Ramón Tejeda Read | Perspectiva Ciudadana
Hoy recuerdo a Gregorio Sosa. Químico excelente. Fanático de Mozart. Maestro de excepción. Joven, un infarto fulminante se llevó sus sueños de aprovechamiento de la guáyiga, su tesis de grado. Enseñaba de lunes a lunes. De la mañana a la noche. Así mantenía a su familia, que era extensa y era su delirio.
A Toribio Cabral también lo recuerdo. Llegaba a las siete de la mañana a La Salle. El barro de sus zapatos delataba su trajinar por los callejones de Herrera. Lo recuerdo disfrutando con sus alumnos la discusión de si los galgos o los podencos de la fábula de Iriarte. Enseñaba de lunes a lunes. De la mañana a la noche para poder vivir y que viviera su familia. Joven. Cardíaco. Una infección lo destruyó en pocos días.

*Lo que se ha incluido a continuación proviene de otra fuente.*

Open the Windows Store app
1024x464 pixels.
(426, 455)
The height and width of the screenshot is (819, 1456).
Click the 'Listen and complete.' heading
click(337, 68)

Recientemente, en una comunidad de San Cristóbal fui testigo de la colecta que hizo la gente para poder enterrar a una profesora que había sido devastada por un cáncer.
Y no es todo. Cada día veo jóvenes recién graduados o casi graduados de maestros. Algunos fueron mis alumnos. Por la conversación con ellos deduzco que serían un formidable relevo en las aulas. Pero están desempleados o mal empleados. E insisten en ser maestros. Vocación, se llama.
Más aún. Veo maestros y maestras en edad y tiempo de jubilación. Pero afanan buscando un grado o una promoción que les garantice un mejor “sueldito” al retirarse.
Todo eso nos dice cuán equivocados han estado nuestros gobiernos a la hora de definir prioridades. Olvidaron que el primer recurso de un país es el recurso humano y ahora se preguntan por qué tanta miseria con crecimiento del PIB.
Pero todavía regatean el 4% a la educación –establecido por la ley—y lo creen un despropósito.
Es por eso que hoy veo a Gregorio y a Toribio vestidos de amarillo.